M 2.7 Vergabe von Zugangsberechtigungen
Verantwortlich für Initiierung: Leiter IT, IT-Sicherheitsmanagement
Verantwortlich für Umsetzung: Leiter IT, Fachverantwortliche
Zugangsberechtigungen erlauben der betroffenen Person oder einem autorisierten Vertreter, bestimmte IT-Systeme bzw. System-Komponenten und Netze zu nutzen. Dies ist für jede nutzungsberechtigte Person aufgrund ihrer Funktion, unter Beachtung der Funktionstrennung (siehe M 2.5 Aufgabenverteilung und Funktionstrennung), im einzelnen festzulegen. Entsprechend der Funktion ist der Zugang zum Rechner zu definieren, z. B. Zugang zum Betriebssystem (Systemverwalter) oder Zugang zu einer IT-Anwendung (Anwender). Ergänzend hierzu muss sichergestellt sein, dass personelle und aufgabenbezogene Änderungen unverzüglich berücksichtigt werden.
Der Zugang soll - sofern technisch möglich - erst nach einer Identifikation (z. B. durch Name, User-ID oder Chipkarte) und Authentisierung (z. B. durch ein Passwort) des Nutzungsberechtigten möglich sein und protokolliert werden.
Die Ausgabe bzw. der Einzug von Zugangsmitteln wie Benutzer-Kennungen oder Chipkarten ist zu dokumentieren.
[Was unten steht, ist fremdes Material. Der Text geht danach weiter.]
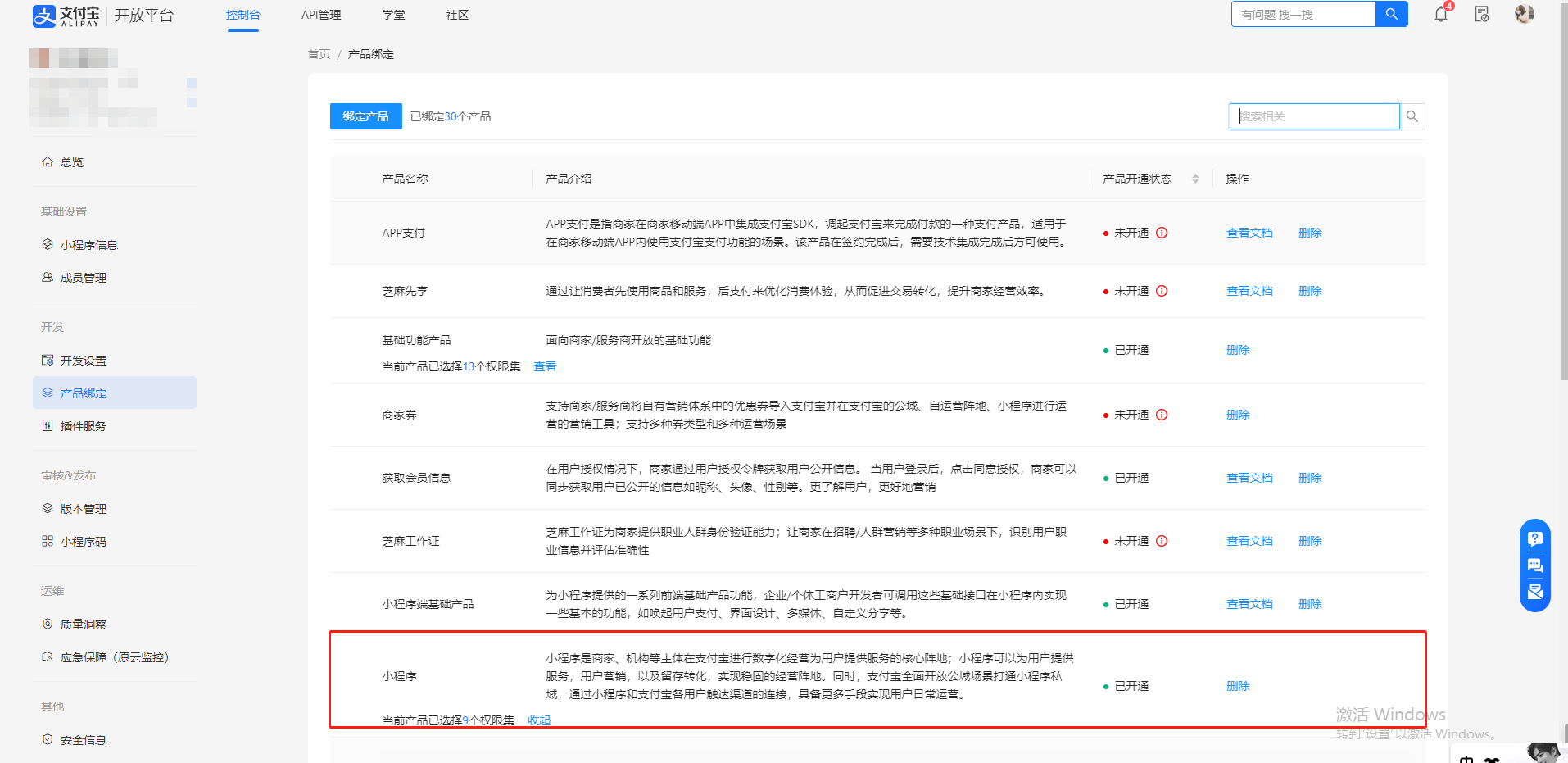Click the product search magnifier icon

(1412, 116)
Regelungen über die Handhabung von Zugangs- und Authentisierungsmitteln (z. B. Umgang mit Chipkarten, Passworthandhabung, siehe M 2.11 Regelung des Passwortgebrauchs) müssen ebenfalls getroffen werden.
Zugangsberechtigungen sollten bei längerwährender Abwesenheit einer berechtigten Person vorübergehend gesperrt werden, um Missbrauch zu verhindern, z. B. bei Krankheit oder Urlaub. Dies sollte zumindest bei Personen mit weitreichenden Berechtigungen wie Administratoren erfolgen.
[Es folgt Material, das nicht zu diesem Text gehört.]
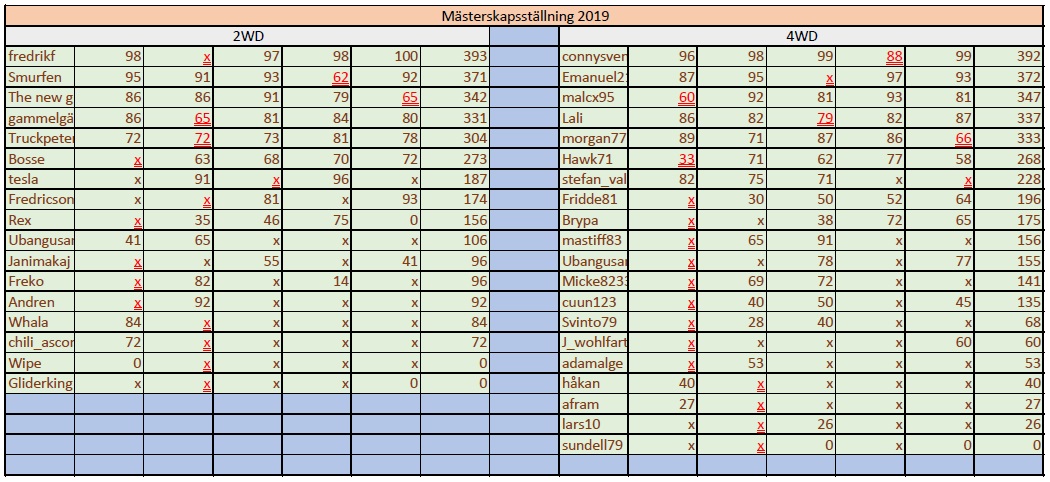Click the fredrikf name cell
Viewport: 1050px width, 482px height.
(x=40, y=57)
Es ist notwendig, die vorgenannten Festlegungen auf ihre korrekte Einhaltung sporadisch zu kontrollieren.
Ergänzende Kontrollfragen:
- Wird die Vergabe sowie der Einzug von Zugangsberechtigungen und Zugangsmitteln dokumentiert?
- Wird bei der Vergabe von Zugangsberechtigungen die Funktionstrennung eingehalten?
- Werden die Benutzer zum korrekten Umgang mit Zugangsmitteln geschult?
- Falls die Nutzung von Zugangsmitteln protokolliert wird, werden diese Protokolle auch in regelmäßigen Abständen ausgewertet?